A good way to see this problem in action is to compare Siri and Google Now,
both of which are of course bots avant la lettre. Google Now is push-based
- it only says anything if it thinks it has something for you. In contrast,
Siri has to cope with being asked anything, and of course it can't always
understand. Google Now covers the gaps by keeping quiet, whereas Siri
covers them with canned jokes, or by giving you lists of what you can ask.

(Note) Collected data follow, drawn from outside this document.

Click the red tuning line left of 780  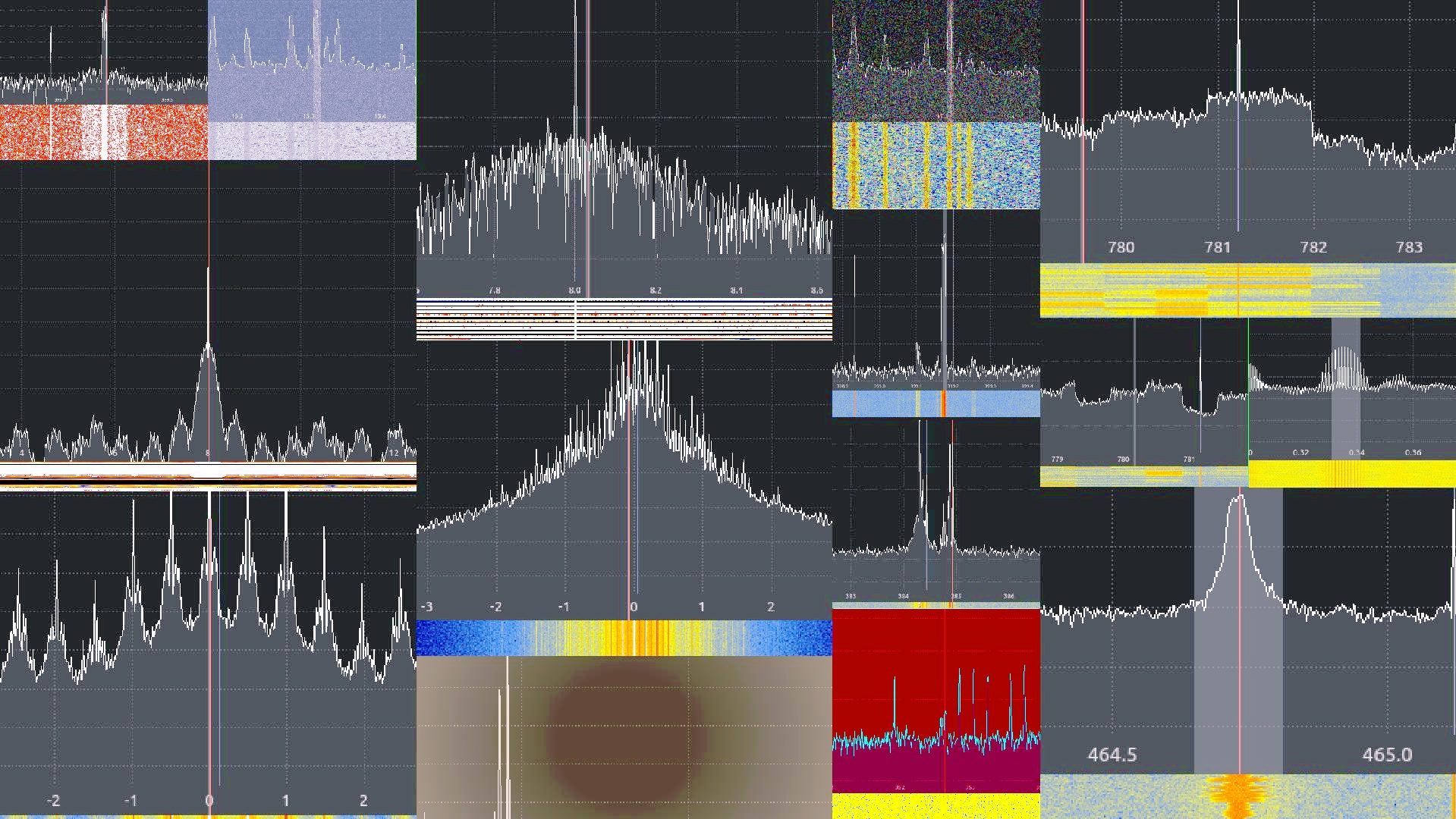point(1083,152)
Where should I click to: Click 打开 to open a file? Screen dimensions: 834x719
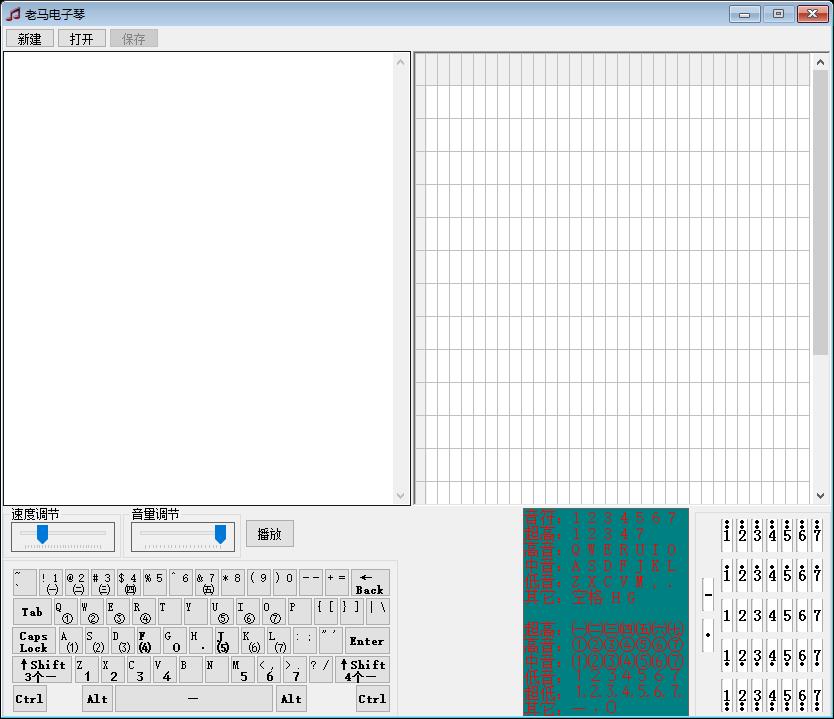pyautogui.click(x=82, y=39)
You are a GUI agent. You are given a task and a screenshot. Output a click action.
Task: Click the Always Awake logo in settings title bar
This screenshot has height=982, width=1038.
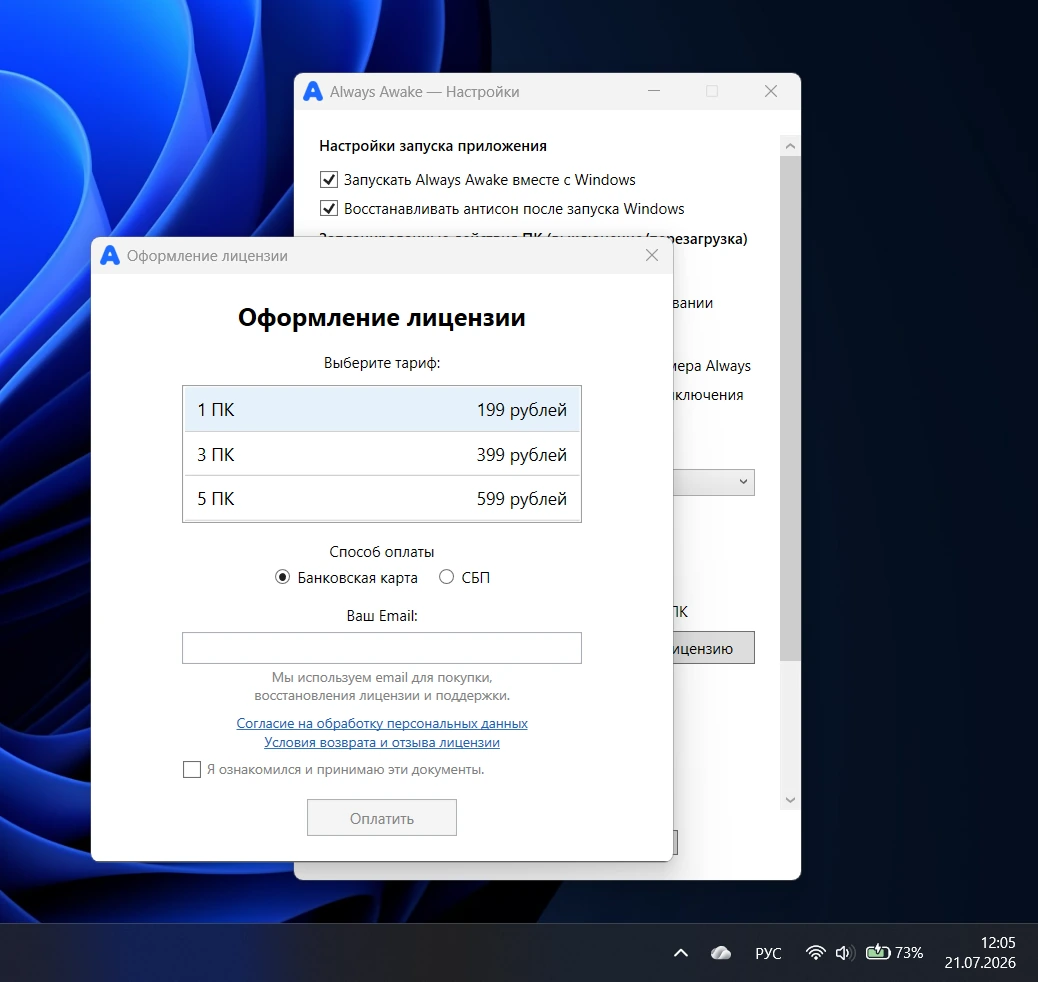(x=312, y=91)
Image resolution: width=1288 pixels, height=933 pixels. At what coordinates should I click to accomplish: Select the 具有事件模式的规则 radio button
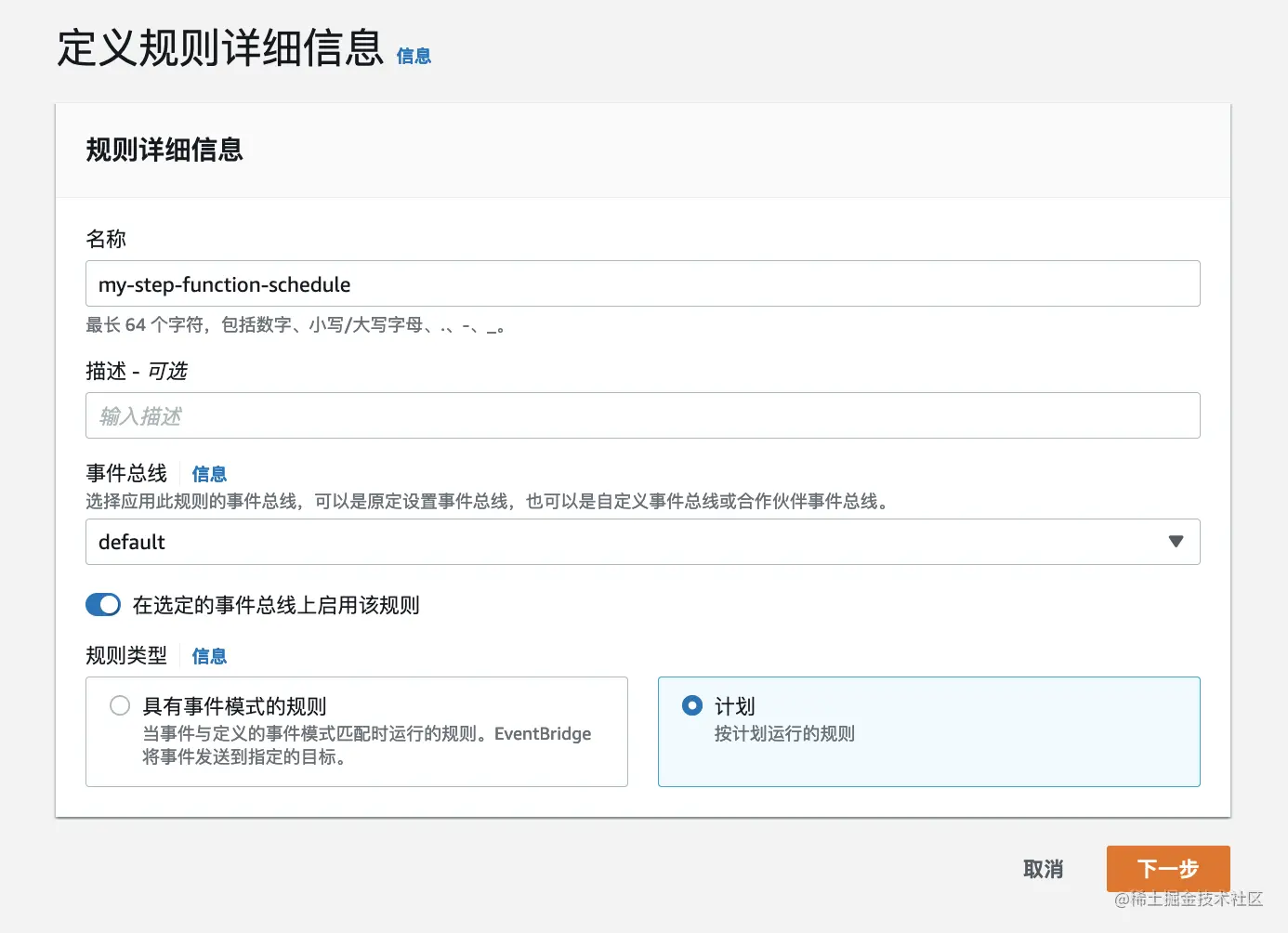[x=120, y=705]
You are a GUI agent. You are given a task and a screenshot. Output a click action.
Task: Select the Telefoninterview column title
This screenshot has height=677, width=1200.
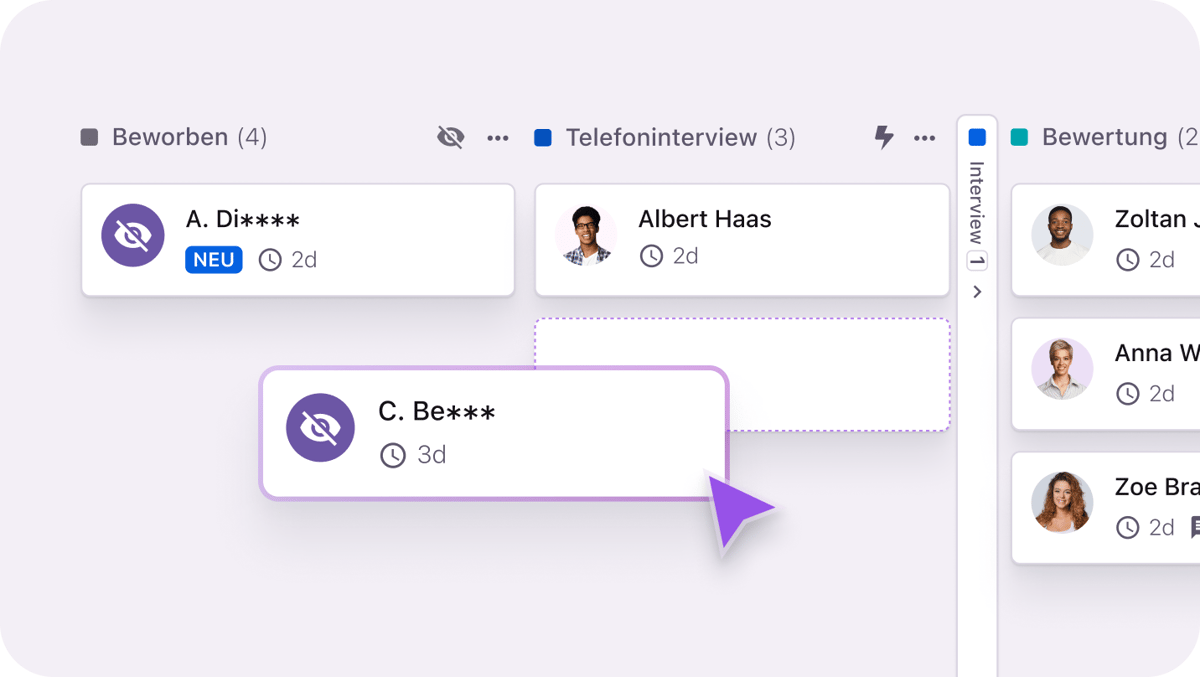661,137
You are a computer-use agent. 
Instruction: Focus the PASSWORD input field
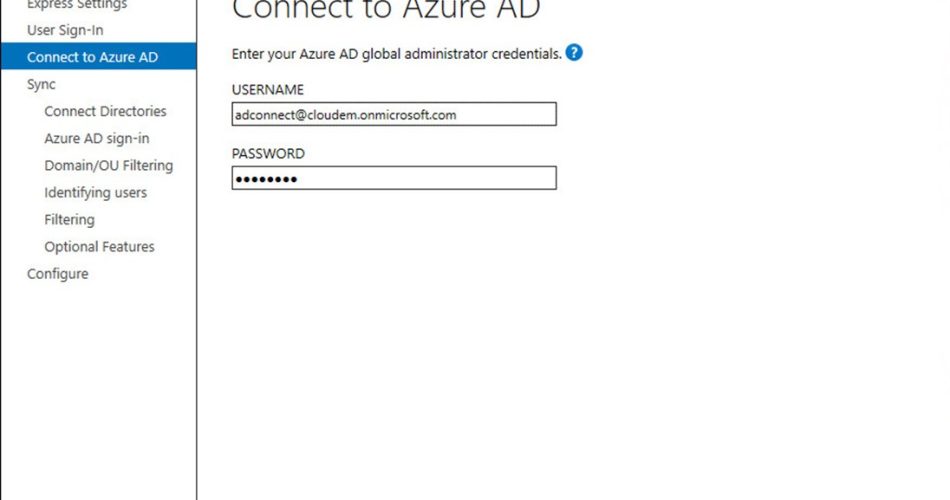click(x=393, y=179)
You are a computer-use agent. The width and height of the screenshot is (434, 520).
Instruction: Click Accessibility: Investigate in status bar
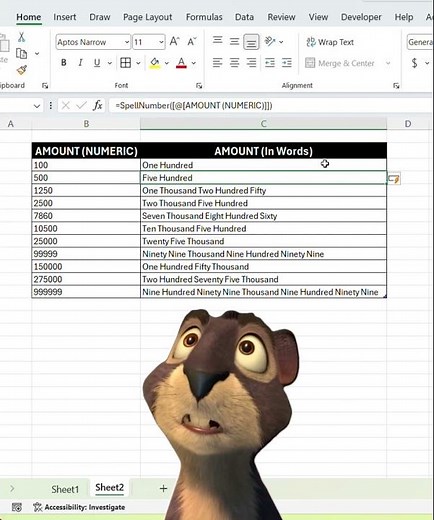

The actual intelligence might (for the sake of argument) be identical, but
you see Siri failing.
To invert this, the Siri 'this is what you can ask' screen is essentially a
command line help prompt, whereas the whole point of a GUI was that you
didn't have to know what you could type anymore. Though natural language
processing means you don't need to know a specific syntax for Siri or a
bot, there's still a basic discovery issue - what can I ask, given I can’t
All of this means that for now, it seems that a bot or conversational UI
might work best for something very specific - where the user knows what
they can ask, and where those are the only things that they will ask.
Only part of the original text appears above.